Vivian, just 8 years old, is battling medulloblastoma, a pediatric form of brain cancer. In an email, race organizers said this about the brave young lady:

Vivian was diagnosed on April 23, 2018 after having double vision. Vivian has under gone surgery, 31 radiation treatments, and is currently undergoing chemotherapy at the Golisano Children’s Hospital at Strong. Vivian is working with occupational therapy and physical therapy as well as tutoring at home. Due to the location of the tumor, Vivian still struggles with her balance, which prevents her from participating in many of the activities she enjoys most. Vivian loves cheerleading and gymnastics and wants to be a dolphin trainer when she grows up. Despite the major obstacles Vivian has overcome, she still smiles and maintains a happy disposition. 

The Stoch family has experienced a loss of wages and continues to receive medical bills for treatment. Please join us in supporting Vivian, her parents Mark and Kelly, and her little sister, Laila in this long and difficult journey against this horrible disease…. All of the money raised from this event will go to the Stoch family.


Vivian Stoch

The annual Beat Brain Cancer 5K was created in memory of Desiree Stockholm, a nurse practitioner who passed away from a rare form of brain cancer at only 31 years old. Eveyr year the event raises funds to help other families in need offset the very expensive costs of fighting this disease. Last year, the race raised an amazing $17,000.

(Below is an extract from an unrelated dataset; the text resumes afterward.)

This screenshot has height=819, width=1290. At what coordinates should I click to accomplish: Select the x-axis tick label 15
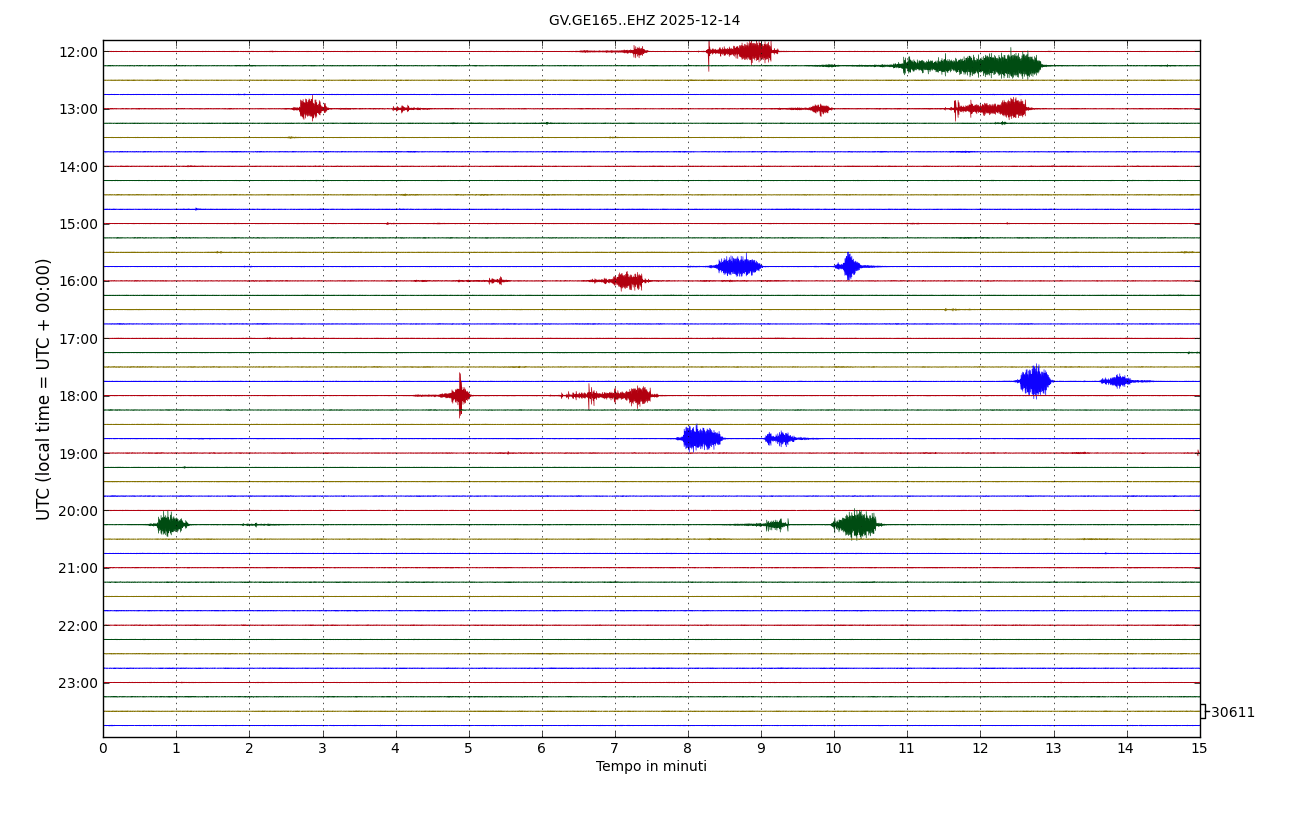point(1199,749)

The race will feature a 5K run, 1 mile walk and a kids’ obstacle course. Registration is $20 through May 6, then goes up to $25 through June 7 and $30 on the day of the race.

For more information, to register, or just make a direct donation, click here. You can also send a tax-deductible donation to Beat Brain Cancer 5k, 31 Captiva Crossing, Fairport NY 14450. Please make checks payable to Beat Brain Cancer Inc.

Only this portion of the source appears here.